What you should do: Your task is to filter the entries and copy every line containing the string "address".

Input material:
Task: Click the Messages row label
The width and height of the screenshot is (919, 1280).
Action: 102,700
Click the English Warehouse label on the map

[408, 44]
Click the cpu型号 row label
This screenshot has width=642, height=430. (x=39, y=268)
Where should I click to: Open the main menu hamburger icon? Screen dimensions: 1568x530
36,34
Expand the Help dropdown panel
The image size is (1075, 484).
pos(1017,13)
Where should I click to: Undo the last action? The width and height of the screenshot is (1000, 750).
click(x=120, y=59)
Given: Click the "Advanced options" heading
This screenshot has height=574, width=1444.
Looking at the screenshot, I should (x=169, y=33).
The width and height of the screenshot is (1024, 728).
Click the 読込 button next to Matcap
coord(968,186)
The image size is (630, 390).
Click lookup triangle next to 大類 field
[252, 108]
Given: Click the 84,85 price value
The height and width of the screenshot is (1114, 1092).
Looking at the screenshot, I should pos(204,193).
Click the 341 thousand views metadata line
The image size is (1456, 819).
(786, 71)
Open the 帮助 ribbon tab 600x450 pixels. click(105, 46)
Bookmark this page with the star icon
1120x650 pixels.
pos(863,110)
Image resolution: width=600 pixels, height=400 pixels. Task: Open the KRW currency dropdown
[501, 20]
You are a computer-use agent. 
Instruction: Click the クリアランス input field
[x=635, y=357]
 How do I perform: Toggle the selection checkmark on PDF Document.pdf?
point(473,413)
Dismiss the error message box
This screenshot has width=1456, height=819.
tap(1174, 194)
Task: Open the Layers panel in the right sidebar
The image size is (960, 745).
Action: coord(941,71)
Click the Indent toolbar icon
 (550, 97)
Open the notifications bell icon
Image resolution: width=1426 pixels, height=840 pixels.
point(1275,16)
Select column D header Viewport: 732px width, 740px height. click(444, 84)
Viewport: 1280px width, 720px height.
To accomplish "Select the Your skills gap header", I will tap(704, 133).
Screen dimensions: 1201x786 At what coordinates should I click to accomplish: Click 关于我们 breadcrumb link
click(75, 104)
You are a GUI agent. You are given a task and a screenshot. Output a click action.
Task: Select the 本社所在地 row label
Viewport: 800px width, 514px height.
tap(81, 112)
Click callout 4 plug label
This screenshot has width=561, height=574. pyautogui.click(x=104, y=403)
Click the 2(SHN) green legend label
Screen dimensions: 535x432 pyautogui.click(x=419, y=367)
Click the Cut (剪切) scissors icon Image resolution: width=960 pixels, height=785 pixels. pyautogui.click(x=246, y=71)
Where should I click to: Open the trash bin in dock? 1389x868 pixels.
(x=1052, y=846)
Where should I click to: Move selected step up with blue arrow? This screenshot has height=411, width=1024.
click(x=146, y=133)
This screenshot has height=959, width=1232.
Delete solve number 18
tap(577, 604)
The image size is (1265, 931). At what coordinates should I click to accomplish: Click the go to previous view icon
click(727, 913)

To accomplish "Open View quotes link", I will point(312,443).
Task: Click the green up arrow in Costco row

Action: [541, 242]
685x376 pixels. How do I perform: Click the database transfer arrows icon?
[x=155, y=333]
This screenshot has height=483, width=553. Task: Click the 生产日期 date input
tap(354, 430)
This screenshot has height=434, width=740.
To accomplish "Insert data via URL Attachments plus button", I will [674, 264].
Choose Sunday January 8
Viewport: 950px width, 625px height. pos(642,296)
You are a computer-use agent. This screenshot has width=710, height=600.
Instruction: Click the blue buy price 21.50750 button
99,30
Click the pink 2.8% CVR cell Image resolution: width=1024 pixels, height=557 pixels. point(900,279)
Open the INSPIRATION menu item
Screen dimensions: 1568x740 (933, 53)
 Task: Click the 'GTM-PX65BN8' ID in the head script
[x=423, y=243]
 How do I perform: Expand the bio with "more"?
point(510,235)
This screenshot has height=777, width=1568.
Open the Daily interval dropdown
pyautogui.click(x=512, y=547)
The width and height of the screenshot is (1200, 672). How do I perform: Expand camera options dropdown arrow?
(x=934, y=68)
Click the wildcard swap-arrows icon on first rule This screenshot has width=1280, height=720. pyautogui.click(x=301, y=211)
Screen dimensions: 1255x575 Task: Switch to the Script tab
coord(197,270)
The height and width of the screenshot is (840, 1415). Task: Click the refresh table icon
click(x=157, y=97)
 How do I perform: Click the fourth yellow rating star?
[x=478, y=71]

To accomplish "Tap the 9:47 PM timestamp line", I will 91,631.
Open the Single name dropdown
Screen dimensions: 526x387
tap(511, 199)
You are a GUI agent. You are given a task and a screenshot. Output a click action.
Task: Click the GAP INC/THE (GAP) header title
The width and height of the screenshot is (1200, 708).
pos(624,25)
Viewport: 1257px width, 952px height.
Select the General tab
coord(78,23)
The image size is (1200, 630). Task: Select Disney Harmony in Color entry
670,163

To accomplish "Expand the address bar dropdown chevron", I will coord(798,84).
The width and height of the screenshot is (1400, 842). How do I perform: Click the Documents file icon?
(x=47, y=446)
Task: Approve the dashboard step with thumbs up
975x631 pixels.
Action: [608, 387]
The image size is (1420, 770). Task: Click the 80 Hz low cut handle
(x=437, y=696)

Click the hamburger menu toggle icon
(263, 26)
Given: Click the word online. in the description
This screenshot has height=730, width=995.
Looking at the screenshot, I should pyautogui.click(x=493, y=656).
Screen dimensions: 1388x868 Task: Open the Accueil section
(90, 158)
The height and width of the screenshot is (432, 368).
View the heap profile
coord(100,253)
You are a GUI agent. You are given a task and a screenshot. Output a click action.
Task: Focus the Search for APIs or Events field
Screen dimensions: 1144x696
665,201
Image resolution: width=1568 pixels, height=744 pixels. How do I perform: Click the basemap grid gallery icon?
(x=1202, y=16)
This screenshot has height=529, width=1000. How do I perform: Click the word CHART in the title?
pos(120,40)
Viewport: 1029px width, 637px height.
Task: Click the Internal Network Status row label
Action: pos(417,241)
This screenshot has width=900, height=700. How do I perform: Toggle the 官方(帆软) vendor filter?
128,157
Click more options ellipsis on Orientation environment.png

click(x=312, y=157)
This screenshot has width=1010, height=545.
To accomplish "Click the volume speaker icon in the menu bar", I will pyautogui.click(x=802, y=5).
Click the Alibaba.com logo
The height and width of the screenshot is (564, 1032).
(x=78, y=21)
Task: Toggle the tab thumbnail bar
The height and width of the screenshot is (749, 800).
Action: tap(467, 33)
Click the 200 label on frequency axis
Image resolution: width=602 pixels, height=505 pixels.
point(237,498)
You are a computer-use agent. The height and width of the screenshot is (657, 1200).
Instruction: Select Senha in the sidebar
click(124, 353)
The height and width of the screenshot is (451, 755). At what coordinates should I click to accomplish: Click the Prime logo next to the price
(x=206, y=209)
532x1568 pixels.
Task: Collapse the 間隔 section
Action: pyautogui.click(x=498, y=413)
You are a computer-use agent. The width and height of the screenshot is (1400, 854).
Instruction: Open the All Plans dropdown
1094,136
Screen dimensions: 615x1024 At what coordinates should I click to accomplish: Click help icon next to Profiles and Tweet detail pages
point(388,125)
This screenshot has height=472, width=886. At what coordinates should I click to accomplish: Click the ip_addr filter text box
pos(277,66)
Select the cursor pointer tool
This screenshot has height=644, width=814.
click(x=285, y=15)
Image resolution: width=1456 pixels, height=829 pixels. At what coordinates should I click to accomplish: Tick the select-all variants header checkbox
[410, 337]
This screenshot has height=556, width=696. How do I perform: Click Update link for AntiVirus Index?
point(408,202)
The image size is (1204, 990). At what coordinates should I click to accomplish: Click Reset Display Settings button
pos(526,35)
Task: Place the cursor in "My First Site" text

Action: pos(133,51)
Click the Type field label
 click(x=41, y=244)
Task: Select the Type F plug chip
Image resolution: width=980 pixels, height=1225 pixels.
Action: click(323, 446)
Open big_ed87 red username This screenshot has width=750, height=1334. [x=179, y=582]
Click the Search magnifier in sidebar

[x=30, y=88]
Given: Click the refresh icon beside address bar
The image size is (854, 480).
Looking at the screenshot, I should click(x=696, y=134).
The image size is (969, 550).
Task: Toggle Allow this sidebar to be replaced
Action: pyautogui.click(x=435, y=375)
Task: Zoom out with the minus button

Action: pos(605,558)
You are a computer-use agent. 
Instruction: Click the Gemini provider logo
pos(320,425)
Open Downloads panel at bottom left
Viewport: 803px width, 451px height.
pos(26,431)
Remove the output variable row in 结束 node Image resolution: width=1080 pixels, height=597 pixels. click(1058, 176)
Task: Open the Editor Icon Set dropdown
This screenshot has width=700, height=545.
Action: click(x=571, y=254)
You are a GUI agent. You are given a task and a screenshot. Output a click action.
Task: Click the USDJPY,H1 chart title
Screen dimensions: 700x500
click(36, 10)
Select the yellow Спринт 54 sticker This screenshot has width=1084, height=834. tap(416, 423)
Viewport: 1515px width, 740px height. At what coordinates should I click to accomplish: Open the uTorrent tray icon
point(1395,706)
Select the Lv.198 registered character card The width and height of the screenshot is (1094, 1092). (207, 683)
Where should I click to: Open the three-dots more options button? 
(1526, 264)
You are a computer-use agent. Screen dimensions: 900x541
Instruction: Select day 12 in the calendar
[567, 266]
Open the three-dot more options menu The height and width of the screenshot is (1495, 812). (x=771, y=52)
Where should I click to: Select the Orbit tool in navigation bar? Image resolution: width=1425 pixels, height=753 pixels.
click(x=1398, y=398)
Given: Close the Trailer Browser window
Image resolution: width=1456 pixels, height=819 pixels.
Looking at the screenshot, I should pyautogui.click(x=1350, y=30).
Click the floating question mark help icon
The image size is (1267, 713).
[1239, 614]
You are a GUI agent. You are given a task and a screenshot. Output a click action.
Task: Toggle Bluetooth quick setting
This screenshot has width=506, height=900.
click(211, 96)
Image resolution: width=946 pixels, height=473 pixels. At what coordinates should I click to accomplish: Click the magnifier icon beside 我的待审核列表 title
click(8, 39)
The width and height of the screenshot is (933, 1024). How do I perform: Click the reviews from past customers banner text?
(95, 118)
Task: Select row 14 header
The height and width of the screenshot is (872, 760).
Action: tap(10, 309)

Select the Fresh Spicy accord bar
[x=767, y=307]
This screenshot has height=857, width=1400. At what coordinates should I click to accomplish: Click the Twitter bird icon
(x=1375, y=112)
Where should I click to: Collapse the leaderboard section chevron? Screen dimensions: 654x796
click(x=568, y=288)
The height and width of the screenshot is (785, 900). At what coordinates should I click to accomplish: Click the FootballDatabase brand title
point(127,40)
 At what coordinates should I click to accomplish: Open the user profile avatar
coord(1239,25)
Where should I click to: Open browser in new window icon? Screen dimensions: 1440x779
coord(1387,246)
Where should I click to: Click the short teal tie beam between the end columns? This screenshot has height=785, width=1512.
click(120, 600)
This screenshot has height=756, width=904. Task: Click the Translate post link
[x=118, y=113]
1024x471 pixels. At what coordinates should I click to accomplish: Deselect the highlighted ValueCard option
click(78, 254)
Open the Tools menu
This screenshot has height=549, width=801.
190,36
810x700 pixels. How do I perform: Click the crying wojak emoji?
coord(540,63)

Completed exercise:
To accomplish "Expand the address bar dropdown chevron", I will coord(798,84).
Given: Click the refresh icon beside address bar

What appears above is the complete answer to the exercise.